§ Work task: All of the data must be written out verbatim, with pictures excluded.

Collected data entries:
☆ ☆ ☆ ☆

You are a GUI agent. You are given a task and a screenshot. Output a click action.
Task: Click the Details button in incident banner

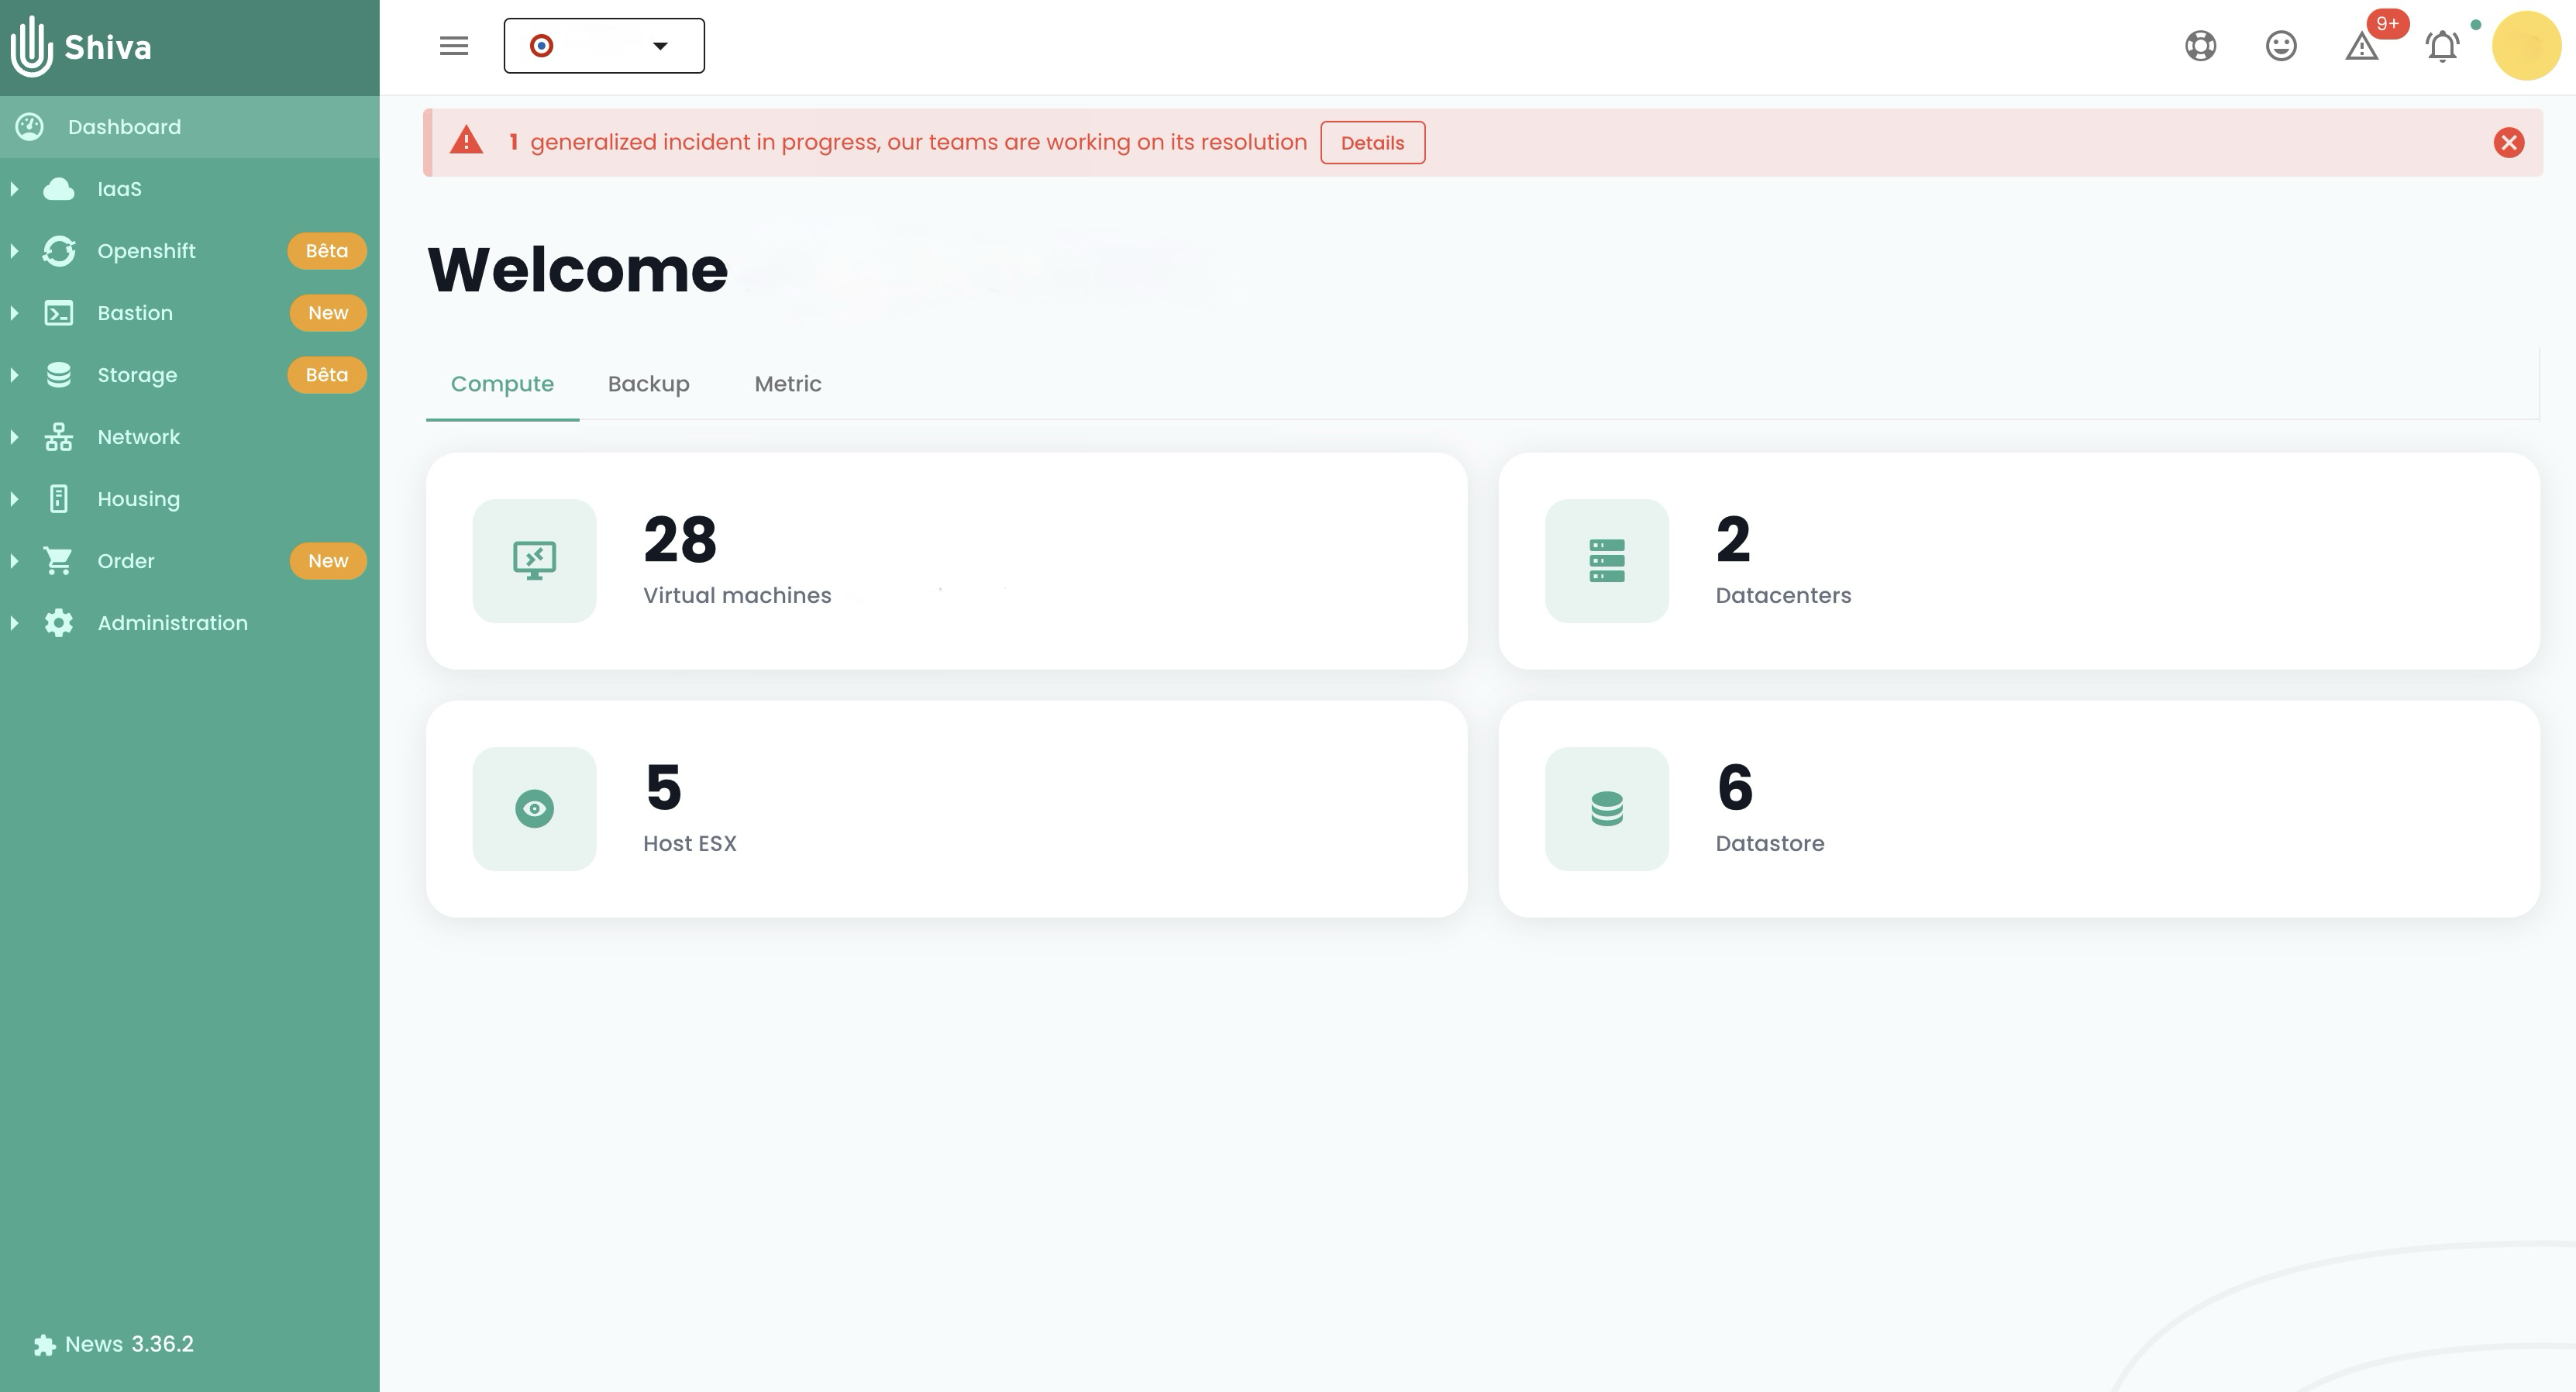click(x=1372, y=143)
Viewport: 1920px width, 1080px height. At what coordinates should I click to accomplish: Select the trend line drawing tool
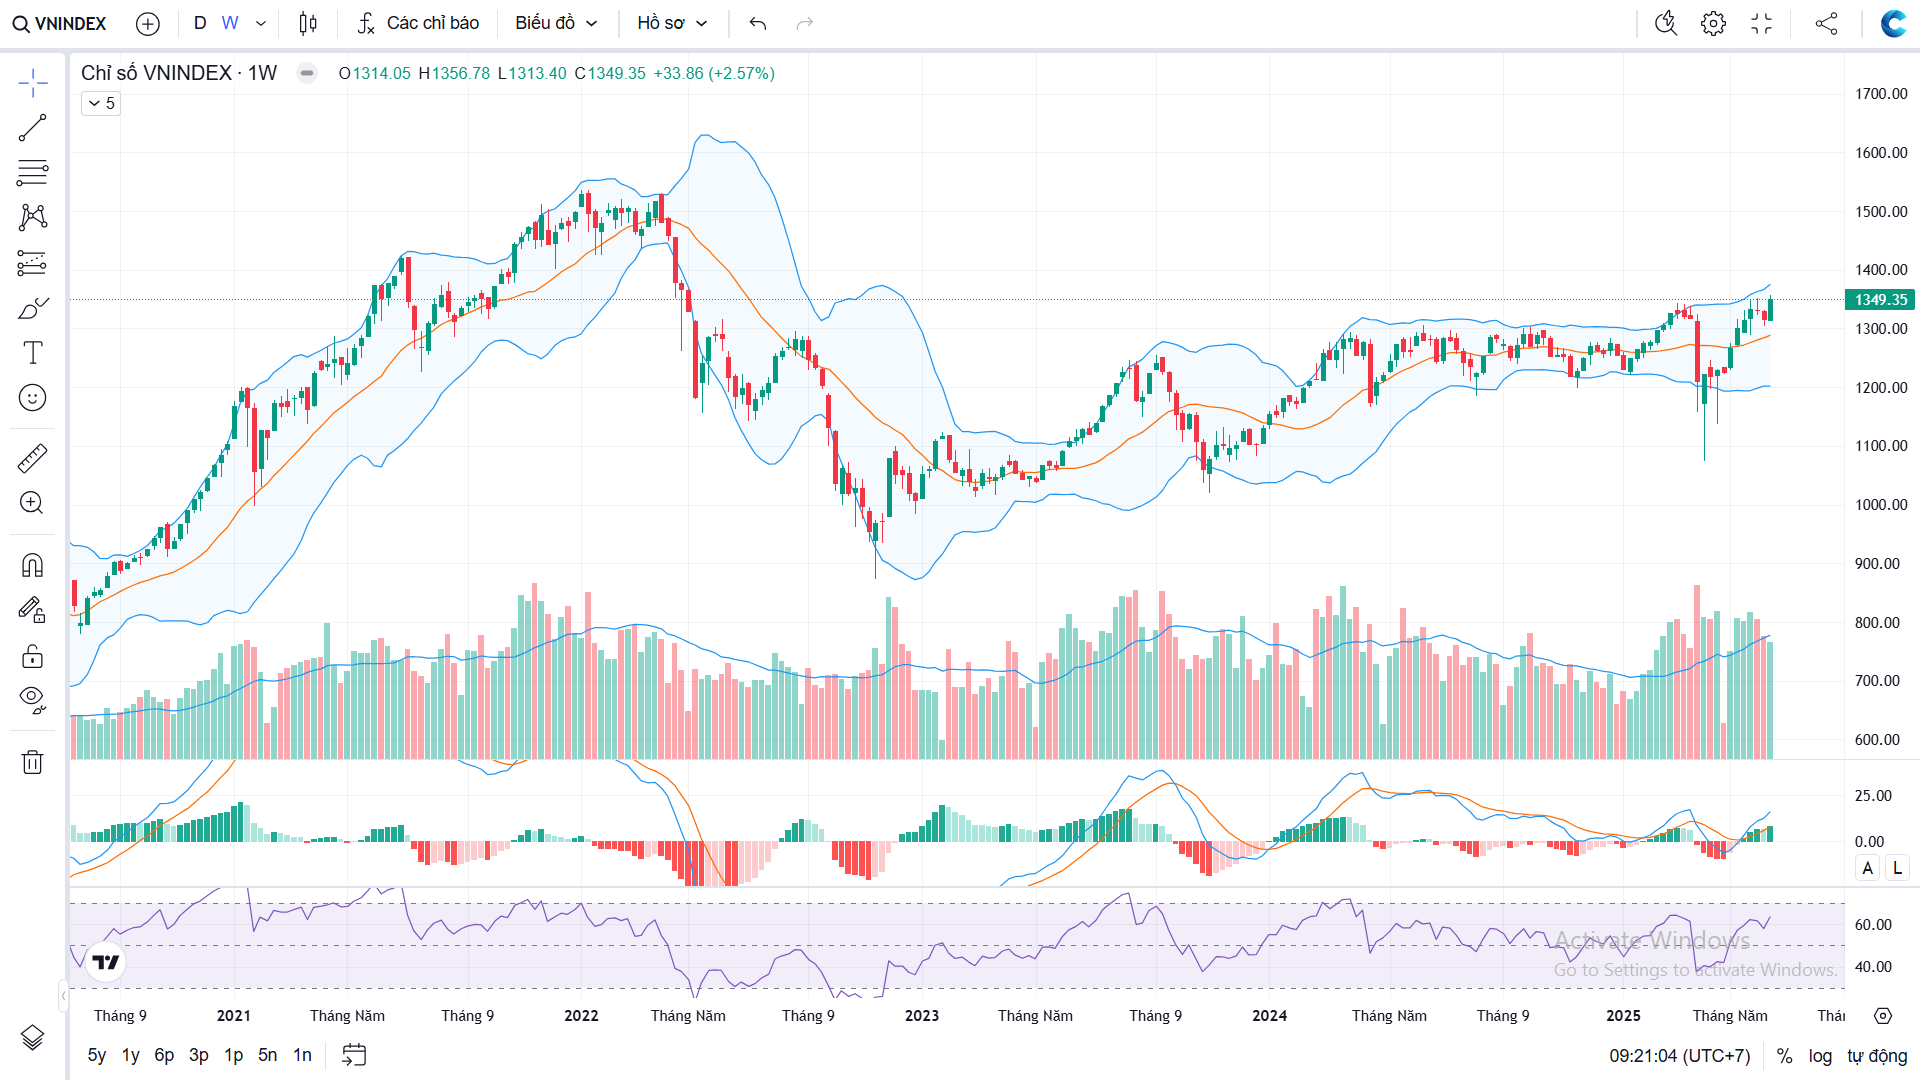tap(32, 128)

☆ ☆ ☆ ☆

§ Solved problem:
You are a GUI agent. You are given a task and a screenshot. Output a click action.
Task: Click the Details button in incident banner

click(x=1372, y=143)
Viewport: 1920px width, 1080px height. At what coordinates should I click to accomplish: Select the trend line drawing tool
tap(32, 128)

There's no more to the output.